For the initial few months of 2018 and the year following, I was dealing with prescribed psychiatric drugs and anti-depressants. I have very blurry memories of those two years, but since the day I chose not to take medicines and switch to a psychologist, my life has been going on the right track. I am proud to say that. My therapist helped me to think and act properly after all the harm I have done both physically and mentally to myself. It was in September 2020 that I met with a psychologist for the first time. It’s been just two and a half months and she has created so much positive energy around me that I became friends with my mind.
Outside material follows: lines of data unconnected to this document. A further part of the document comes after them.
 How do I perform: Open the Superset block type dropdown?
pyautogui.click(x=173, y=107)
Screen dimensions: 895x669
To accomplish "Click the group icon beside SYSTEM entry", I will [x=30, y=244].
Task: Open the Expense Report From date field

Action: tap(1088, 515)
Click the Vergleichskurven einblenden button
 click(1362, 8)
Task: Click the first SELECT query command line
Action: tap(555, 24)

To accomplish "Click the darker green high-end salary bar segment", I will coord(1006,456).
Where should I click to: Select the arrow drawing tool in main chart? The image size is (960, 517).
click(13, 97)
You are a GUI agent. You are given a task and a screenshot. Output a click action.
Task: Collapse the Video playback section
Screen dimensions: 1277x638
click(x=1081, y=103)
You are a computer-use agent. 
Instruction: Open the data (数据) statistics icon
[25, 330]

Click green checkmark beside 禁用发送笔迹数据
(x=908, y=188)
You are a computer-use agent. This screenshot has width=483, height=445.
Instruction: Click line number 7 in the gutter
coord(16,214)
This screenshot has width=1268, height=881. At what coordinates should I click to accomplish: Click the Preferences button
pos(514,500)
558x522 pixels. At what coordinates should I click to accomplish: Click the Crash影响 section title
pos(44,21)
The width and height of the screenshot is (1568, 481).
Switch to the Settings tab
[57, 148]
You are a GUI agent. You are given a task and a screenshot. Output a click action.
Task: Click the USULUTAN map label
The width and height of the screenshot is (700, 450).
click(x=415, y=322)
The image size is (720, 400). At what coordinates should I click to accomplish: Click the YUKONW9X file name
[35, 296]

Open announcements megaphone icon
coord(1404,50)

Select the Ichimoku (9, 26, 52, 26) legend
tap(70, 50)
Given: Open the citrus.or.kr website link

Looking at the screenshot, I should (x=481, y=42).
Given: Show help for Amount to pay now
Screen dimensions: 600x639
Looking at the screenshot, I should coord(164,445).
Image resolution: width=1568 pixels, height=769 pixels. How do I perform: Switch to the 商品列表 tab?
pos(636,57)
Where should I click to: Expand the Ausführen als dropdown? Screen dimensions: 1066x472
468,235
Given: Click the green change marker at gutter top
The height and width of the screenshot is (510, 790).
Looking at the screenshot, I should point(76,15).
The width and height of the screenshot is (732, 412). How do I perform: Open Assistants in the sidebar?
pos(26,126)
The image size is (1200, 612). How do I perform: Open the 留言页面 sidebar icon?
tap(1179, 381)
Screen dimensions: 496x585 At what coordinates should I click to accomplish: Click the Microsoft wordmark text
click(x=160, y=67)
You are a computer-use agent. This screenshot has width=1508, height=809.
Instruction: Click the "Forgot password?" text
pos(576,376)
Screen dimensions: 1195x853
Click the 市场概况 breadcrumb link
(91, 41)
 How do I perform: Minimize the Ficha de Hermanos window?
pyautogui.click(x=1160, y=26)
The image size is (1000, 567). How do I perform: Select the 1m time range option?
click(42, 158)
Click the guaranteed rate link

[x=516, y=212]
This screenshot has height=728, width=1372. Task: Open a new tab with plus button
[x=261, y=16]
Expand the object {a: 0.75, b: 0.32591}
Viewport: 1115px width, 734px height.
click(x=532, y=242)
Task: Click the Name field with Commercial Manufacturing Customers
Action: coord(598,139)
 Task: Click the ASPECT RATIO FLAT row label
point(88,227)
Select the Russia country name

Yes, you heard it right. I made a friend who was my biggest enemy―depression. I am not saying that I don’t have hardships anymore. I am still struggling, but not like the way I used to when my struggles initially started.
It may sound odd, but when November 13, 2020, rolled around I decided to celebrate because, why not? Why not make depression feel weak?!? Why not let it get confused as to why am I happy and celebrating such a cruel thing? If you fight it, you make it feel less worthy and perhaps it will go away sooner or later. That’s what I did with depression; I blew out two candles on a cake because now I am proud of being a depression survivor.
This was my little secret of how to battle depression and celebrating it. I want you, who suffer, to know that you are stronger than you think. Hardships are part of life, but only you know how to make it into a celebration because that’s how it loses power. It can be overcome, when you show how powerful and strong you are.
I’m recommending to you strongly that you get up, keep going, and remind yourself that it’s okay to rest, to process, and to give yourself space. Only YOU can do this; others can only be a guide.
I will end this with a quote from a fellow survivor-“Have a beautiful day/night ahead. Be kind to yourself. You defeated all the odds just to be in the world. Then you went on to survive all your worst days. It’s pretty incredible — what a miracle. Well done” — Matt Haig.